The main traits involved in the process of inference in FACTORIE are Marginal, FactorMarginal, Summary, and Infer.
The main byproduct of inference in FACTORIE are marginals over random variables. FACTORIE does not specify much in the Marginal trait itself, only that a Marginal should be over some variables and have a method to set those variables to their highest-probability values according to those marginals.
The most common type of Marginal in factorie is the DiscreteMarginal1, which represents a marginal over a single varying DiscreteVar. To do so it stores a tensor with the marginal probability of each value of the variable, in its proportions method. If doing MAP inference this tensor is a singleton tensor with only one non-zero entry, representing the fact that this marginal does not represent any uncertainty.
Another equally important byproduct of inference in FACTORIE is marginals over Factors. These FactorMarginals are mainly used for learning, as the gradient of all objectives for training graphical models involve a difference between target and expected sufficient statistics of the factors under some distribution.

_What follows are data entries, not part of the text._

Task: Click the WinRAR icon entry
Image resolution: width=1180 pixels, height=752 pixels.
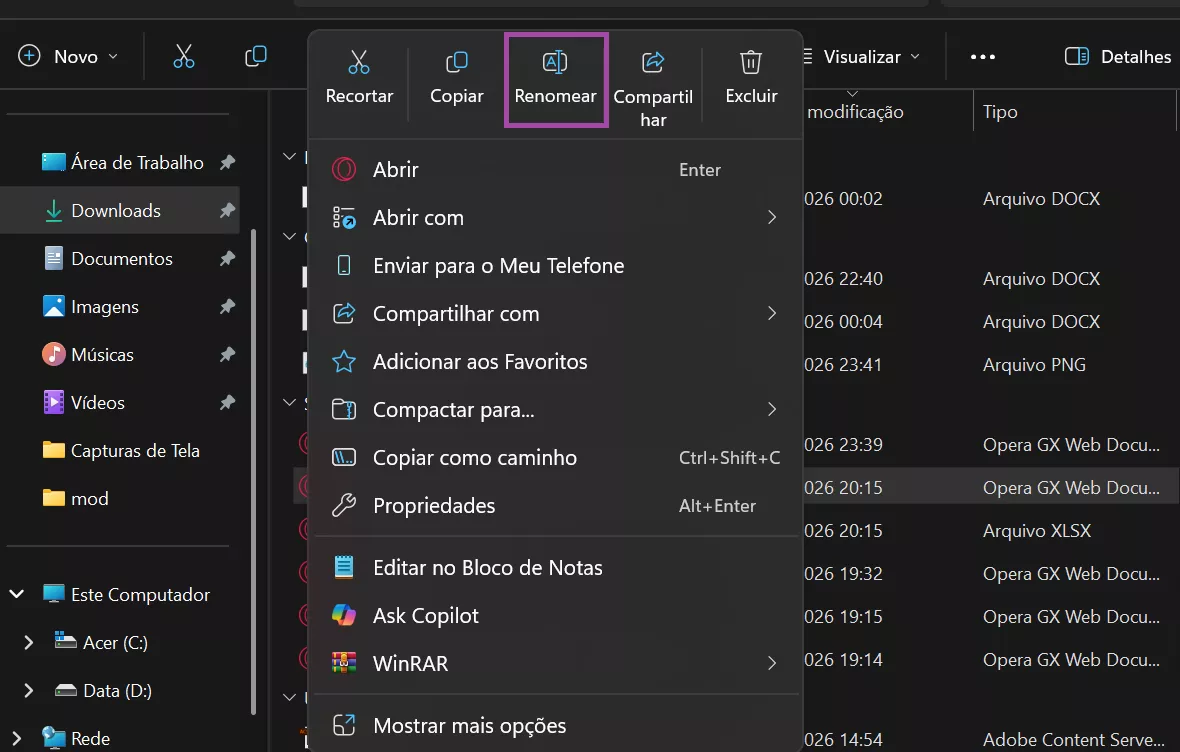Action: click(345, 662)
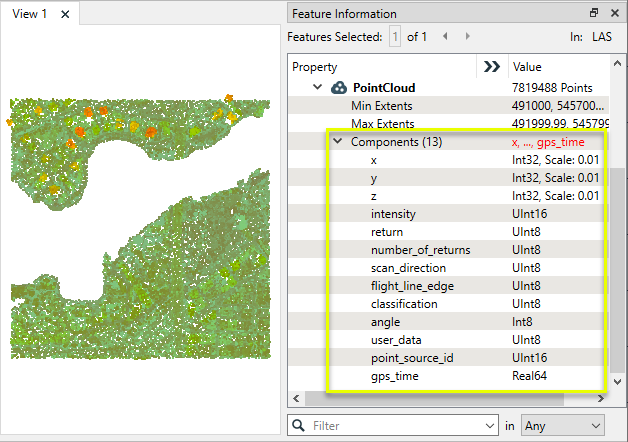Image resolution: width=628 pixels, height=442 pixels.
Task: Go to next selected feature
Action: pos(466,37)
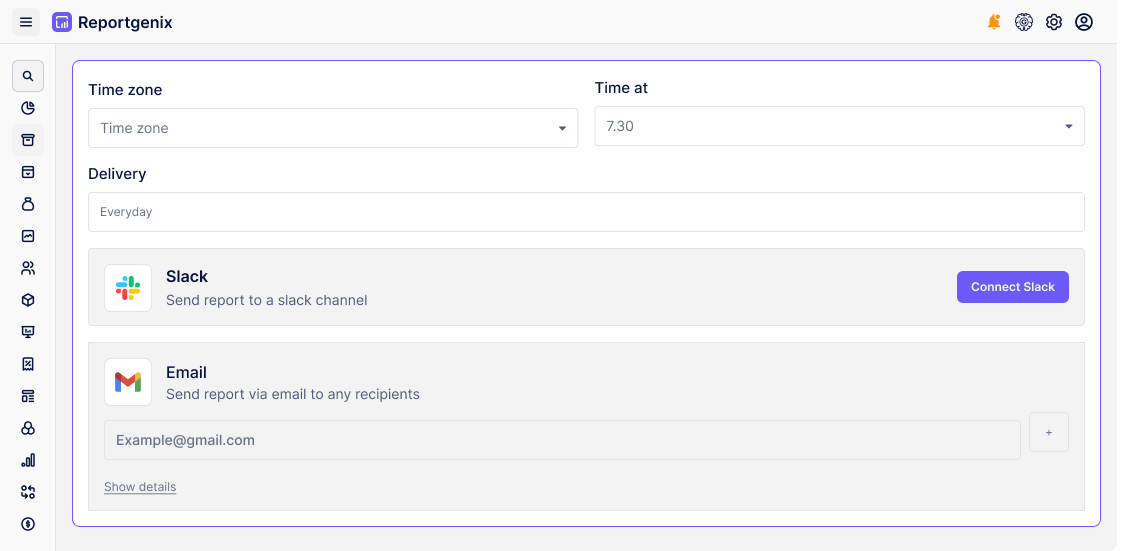
Task: Open the settings gear icon
Action: [1054, 22]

All that the FactorMarginal trait provides is a pointer to Factor whose marginal it stores and a tensor representing the expected sufficient statistics of that Factor.
FACTORIE has automatic functionality to build FactorMarginals from simpler Marginals, in classes such as DiscreteMarginal1Factor2, which represents a marginal over one discrete variable and a factor marginal over a factor which touches that variable and another.

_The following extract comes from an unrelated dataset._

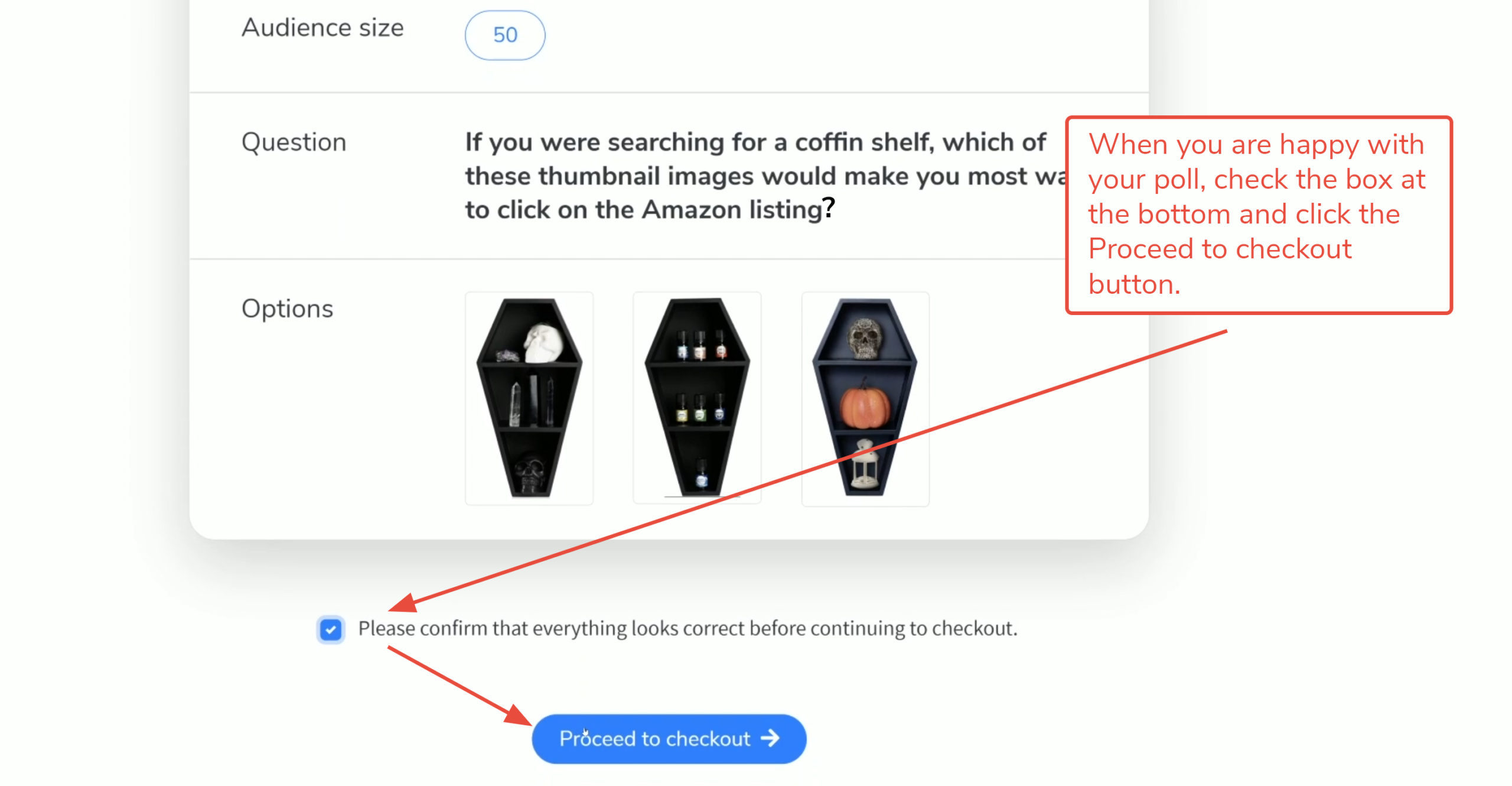Click the Proceed to checkout button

In FACTORIE a Summary is the main way to obtain Marginals and FactorMarginals. A Summary is an object which, given a variable or a factor can produce its Marginal or FactorMarginal. Summaries also store the normalization constant produced during inference, in its method logZ, which is necessary for learning.
FACTORIE provides some pre-implemented instances of Summary, most notably the MAPSummary, which can store the results of MAP inference given an Assignment and a set of Factors.
The main interface for inference-capable objects is the trait Infer, which defines a single method, infer(), taking a list of variables, a model, and a preexisting Summary (to deal with variables which are being marginalized in EM), and produces a Summary.
It is easy to implement your own inferencer. The most convenient way to do so is by reusing one of the existent types of Summary, such as the MAPSummary for MAP inference, and filling it in as needed.
Maximize in FACTORIE is a subtype of Infer which represents MAP inference. It adds no functionality except a maximize() method which calls infer and then calls setToMaximize on the returned Summary.
FACTORIE has implementations of many common inference algorithms.
In general most objects whose name start with InferBy are marginal inference algorithms, and similarly objects with names starting with MaximizeBy are MAP inference algorithms.
There are many variants belief propagation (BP), for both marginalization and maximization, including InferByBPChain, InferByBPTree, InferByBPLoopy, and InferByBPLoopyTreewise. Each of these has an analogous Maximize version.
There is also InferByGibbsSampling, and InferByMeanField, which marginalize using sampling and a mean-field variational algorithm for discrete variables.
For maximization we also have MaximizeByIteratedConditionalModes, which is the maximization analogue of Gibbs sampling, and MaximizeByMPLP, which uses dual coordinate ascent on the LP relaxation of inference.
Finally EM and Dual Decomposition are implemented outside of the inference API, by the EMInferencer and DualDecomposition classes.